--- Aim of the exercise ---
Locate the word "Identify" in the data below, then copy every line that holds it.

[[ Given records, beginning ]]

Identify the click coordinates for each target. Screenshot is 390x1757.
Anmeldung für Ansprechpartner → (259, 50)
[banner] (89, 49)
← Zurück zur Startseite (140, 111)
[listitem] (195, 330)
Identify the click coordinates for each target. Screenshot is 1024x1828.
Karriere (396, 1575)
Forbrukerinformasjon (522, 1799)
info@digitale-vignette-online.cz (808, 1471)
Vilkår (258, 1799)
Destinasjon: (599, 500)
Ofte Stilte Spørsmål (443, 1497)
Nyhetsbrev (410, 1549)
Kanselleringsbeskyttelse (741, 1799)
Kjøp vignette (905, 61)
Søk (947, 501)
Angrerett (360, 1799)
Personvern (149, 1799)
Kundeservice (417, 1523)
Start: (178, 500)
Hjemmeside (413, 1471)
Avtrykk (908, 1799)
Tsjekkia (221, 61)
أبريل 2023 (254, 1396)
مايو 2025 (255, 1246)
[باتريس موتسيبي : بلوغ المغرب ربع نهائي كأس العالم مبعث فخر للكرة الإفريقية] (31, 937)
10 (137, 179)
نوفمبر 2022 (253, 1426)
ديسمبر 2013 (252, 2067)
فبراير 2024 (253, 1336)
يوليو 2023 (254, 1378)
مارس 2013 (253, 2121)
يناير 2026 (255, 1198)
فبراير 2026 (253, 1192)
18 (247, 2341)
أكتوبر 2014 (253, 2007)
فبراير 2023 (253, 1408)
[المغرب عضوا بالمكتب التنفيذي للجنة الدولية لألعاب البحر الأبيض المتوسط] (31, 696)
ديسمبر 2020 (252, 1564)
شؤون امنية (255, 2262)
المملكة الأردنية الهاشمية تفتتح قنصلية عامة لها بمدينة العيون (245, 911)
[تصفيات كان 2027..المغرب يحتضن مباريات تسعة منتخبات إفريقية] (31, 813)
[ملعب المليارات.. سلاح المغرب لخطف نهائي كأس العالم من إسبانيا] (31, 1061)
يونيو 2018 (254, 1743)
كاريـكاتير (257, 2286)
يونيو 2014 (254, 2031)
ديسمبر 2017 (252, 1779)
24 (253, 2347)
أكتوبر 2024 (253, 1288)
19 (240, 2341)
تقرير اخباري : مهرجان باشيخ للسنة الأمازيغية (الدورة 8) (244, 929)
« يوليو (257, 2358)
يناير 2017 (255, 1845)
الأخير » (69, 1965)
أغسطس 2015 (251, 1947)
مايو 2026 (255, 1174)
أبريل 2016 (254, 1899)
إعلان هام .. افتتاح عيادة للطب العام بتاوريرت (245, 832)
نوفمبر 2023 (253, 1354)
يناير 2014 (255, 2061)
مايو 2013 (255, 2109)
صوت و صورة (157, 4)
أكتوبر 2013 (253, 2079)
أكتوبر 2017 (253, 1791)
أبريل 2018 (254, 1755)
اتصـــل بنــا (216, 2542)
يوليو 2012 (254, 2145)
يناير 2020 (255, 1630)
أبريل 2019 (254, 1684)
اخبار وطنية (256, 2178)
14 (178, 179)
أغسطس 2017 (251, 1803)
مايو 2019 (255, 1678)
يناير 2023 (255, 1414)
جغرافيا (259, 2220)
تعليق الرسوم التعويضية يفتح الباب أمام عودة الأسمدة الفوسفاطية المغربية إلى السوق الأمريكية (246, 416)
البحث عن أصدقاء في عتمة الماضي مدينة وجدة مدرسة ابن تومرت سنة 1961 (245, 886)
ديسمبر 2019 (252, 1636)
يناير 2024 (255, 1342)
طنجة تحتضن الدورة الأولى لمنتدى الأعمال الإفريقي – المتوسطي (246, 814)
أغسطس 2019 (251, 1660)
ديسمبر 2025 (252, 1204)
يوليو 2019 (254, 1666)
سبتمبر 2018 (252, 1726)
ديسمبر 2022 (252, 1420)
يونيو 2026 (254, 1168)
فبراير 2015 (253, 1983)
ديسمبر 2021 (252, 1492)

[[ Given records, end ]]

--- Output of the task ---
Identify the click coordinates for each target. Screenshot is 390x1757.
Identify the click coordinates for each target. Screenshot is 1024x1828.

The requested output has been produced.